Not long after, Mulligan ended up near Highland Park. His former attorney told The Times in August that Mulligan fled some law enforcement officers — he was uncertain from what agency — who'd tried to get him to go into a seedy apartment building.
Near an entrance to Occidental College, Mulligan ran into LAPD officers James Nichols and John Miller, who'd received two reports that night of a white male trying to break into cars, according to a police report viewed by The Times. Mulligan was drenched in sweat and walked with an "unsteady gait," the report said, yet he passed several sobriety tests.
According to the report, Mulligan told police that he'd ingested marijuana and, in recent days, "white lightning." He also said he was being chased, according to the report, which nonetheless described him as calm, lucid and cooperative. Through his attorney, Mulligan has said he wasn't on any drug that night, nor did he tell police that he was.

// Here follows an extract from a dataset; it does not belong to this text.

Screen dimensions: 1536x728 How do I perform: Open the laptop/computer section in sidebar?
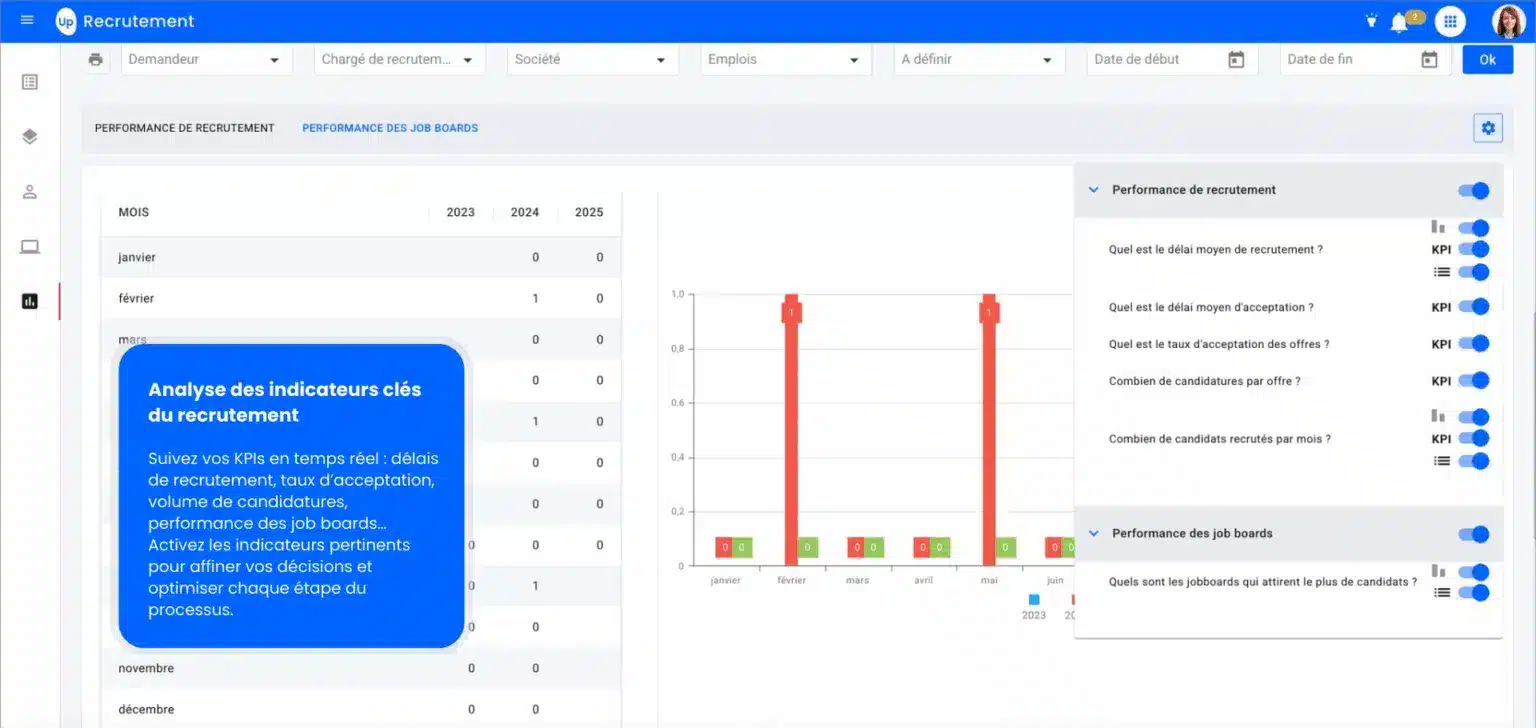tap(29, 246)
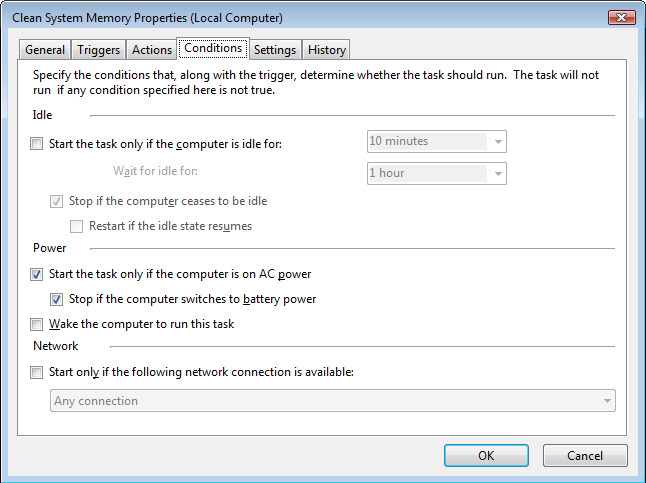Enable start only if computer is idle
The width and height of the screenshot is (646, 483).
pos(38,144)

When the officers searched Mulligan's car, they found several thousand dollars in cash and an Irish passport, Mulligan's claim said. Then police took him to a nearby motel. The officers said Mulligan, complaining of exhaustion, had asked to be dropped off there. Mulligan, according to his claim, said he was taken there against his will and told "he could not leave, under threat of death."
Later, the officers and Mulligan crossed paths again on a residential street. "At that point," Mulligan's claim said, "he was in such great fear that he believed the LAPD officers were not truly LAPD officers but may be impostors bent on robbing or killing." Mulligan said the officers attacked him.
In their report, police described Mulligan's behavior far differently — they said he arched his back, waved his arms, stiffened his fingers like claws and charged them.